Problem requirements: All lines in the entries below that hold "computer" make up the answer.

Stored data entries
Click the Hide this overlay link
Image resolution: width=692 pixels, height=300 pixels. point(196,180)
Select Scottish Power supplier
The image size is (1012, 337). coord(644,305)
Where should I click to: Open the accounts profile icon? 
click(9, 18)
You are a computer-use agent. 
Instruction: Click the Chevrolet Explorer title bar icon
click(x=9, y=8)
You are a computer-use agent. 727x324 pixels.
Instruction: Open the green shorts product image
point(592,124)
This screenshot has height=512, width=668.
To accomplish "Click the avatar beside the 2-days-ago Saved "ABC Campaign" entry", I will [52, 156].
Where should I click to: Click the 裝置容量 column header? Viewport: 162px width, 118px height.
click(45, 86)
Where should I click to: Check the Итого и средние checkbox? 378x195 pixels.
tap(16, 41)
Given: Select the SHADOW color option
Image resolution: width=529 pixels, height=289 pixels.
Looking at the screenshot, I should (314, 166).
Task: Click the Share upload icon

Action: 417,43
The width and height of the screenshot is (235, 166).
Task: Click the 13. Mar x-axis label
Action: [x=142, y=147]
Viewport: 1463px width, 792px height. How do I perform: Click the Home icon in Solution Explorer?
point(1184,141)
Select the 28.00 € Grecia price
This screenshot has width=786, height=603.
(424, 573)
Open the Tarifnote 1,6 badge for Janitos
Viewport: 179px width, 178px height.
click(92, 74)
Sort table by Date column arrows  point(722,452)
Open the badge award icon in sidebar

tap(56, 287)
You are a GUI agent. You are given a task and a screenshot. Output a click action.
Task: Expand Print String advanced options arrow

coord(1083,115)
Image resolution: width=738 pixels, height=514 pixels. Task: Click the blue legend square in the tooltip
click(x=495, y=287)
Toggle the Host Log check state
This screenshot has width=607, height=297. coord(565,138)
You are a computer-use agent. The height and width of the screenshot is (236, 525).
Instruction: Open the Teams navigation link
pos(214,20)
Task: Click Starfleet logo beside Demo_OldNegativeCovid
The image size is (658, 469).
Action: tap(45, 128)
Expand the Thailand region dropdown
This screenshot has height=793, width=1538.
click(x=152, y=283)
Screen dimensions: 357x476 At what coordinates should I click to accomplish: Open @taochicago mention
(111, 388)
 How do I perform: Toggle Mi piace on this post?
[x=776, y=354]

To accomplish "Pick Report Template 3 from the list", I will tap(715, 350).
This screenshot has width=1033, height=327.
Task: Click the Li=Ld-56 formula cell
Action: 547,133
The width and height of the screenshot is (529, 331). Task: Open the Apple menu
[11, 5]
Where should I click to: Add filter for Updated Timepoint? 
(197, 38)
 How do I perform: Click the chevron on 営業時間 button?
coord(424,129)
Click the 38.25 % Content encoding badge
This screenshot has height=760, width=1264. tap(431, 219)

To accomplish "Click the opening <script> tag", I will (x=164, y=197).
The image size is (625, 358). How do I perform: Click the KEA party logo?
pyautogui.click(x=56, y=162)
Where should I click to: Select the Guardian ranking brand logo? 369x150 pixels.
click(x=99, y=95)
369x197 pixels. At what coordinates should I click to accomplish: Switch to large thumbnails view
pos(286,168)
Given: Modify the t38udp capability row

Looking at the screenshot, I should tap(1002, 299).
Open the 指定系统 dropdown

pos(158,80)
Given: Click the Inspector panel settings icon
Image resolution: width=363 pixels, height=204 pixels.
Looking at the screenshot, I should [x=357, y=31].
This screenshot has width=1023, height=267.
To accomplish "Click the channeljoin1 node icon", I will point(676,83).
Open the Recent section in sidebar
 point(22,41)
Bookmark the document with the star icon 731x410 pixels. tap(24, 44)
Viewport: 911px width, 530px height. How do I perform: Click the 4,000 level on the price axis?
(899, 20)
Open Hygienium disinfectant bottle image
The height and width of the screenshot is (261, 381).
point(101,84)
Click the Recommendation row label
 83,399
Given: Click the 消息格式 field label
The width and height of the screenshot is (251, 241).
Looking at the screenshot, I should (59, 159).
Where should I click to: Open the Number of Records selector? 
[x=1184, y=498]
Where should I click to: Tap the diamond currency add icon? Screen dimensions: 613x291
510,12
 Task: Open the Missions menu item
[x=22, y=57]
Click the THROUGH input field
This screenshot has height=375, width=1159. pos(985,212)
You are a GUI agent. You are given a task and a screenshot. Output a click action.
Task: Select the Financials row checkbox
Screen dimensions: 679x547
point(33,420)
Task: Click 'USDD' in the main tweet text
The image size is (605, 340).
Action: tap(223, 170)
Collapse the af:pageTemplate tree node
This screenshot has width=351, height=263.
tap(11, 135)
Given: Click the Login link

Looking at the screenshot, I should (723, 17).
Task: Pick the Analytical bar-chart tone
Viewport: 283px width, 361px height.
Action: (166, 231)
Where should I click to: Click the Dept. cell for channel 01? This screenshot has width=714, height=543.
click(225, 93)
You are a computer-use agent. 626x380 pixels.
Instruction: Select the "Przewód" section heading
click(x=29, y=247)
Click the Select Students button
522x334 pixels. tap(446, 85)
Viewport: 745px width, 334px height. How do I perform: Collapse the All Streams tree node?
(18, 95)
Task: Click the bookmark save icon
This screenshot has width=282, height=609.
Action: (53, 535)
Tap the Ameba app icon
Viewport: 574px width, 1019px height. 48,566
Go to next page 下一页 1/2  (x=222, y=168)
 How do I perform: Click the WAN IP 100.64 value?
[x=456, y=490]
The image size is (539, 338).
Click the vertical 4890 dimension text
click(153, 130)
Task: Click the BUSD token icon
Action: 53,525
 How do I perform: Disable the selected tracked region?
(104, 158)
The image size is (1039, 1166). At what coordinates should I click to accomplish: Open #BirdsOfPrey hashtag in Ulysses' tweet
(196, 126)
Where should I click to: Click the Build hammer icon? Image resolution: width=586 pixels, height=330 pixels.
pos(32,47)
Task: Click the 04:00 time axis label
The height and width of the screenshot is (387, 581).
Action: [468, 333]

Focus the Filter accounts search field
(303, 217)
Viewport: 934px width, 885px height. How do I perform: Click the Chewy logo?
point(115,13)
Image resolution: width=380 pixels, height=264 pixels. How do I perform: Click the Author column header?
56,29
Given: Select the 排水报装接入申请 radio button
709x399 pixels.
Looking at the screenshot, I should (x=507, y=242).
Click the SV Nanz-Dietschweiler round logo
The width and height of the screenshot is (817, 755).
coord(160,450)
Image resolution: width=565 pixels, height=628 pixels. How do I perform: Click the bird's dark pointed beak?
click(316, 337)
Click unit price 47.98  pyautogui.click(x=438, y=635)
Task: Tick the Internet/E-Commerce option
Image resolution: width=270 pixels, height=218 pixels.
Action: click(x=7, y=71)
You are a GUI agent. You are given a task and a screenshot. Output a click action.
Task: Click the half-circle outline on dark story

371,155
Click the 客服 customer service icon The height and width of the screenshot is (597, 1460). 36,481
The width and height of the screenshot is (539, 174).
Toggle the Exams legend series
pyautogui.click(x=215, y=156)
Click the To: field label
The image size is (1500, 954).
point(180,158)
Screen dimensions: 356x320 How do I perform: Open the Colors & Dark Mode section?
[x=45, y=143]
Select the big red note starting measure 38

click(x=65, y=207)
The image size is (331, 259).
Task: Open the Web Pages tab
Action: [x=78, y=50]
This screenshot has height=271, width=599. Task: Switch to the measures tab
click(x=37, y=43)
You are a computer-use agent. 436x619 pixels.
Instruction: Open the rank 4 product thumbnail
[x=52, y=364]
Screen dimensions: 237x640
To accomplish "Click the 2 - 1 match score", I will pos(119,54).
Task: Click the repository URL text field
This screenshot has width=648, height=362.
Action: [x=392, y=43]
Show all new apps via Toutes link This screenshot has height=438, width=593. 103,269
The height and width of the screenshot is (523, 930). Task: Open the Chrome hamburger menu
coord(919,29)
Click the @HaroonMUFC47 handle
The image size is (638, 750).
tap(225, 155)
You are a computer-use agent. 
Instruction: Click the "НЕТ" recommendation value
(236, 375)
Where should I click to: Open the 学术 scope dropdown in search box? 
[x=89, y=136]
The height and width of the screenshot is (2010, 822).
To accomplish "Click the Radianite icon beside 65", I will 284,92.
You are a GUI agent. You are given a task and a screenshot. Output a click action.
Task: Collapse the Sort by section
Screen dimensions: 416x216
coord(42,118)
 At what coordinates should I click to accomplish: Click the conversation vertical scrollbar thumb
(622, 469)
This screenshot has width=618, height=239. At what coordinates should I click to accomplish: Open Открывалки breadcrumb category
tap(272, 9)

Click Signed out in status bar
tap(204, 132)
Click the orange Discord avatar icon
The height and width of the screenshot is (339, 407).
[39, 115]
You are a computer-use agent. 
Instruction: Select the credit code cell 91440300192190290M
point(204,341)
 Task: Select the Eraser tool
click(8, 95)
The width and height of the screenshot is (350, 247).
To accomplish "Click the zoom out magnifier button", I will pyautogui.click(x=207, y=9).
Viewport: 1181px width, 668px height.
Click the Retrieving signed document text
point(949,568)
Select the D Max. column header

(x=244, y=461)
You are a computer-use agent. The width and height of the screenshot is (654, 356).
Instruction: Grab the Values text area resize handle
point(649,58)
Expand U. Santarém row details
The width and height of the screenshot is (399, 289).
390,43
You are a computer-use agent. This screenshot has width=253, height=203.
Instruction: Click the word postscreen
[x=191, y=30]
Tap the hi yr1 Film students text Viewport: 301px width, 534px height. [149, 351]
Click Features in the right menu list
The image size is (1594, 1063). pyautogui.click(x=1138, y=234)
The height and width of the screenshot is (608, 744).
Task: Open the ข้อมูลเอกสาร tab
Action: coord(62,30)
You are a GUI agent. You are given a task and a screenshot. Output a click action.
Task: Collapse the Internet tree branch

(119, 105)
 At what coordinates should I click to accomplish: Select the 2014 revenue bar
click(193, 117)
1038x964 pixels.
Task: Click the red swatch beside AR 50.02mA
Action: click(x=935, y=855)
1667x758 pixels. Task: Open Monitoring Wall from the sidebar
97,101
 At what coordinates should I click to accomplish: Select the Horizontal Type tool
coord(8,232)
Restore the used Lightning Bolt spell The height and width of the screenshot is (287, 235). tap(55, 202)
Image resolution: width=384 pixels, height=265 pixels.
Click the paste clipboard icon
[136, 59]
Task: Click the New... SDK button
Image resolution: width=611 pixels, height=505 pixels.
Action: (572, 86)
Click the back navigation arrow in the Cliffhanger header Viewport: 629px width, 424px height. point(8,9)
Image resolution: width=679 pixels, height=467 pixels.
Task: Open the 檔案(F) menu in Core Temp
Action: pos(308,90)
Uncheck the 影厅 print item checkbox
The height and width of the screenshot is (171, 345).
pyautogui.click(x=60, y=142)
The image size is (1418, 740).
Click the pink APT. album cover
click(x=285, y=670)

Answer box:
You are a computer-use agent. 
You are a computer-use agent. 727x324 pixels.
You are a computer-use agent. The height and width of the screenshot is (236, 525).
You are a computer-use agent. 626x380 pixels.
You are a computer-use agent. 436x619 pixels.
You are a computer-use agent. 
You are a computer-use agent. 
You are a computer-use agent. The width and height of the screenshot is (654, 356).
You are a computer-use agent. This screenshot has width=253, height=203.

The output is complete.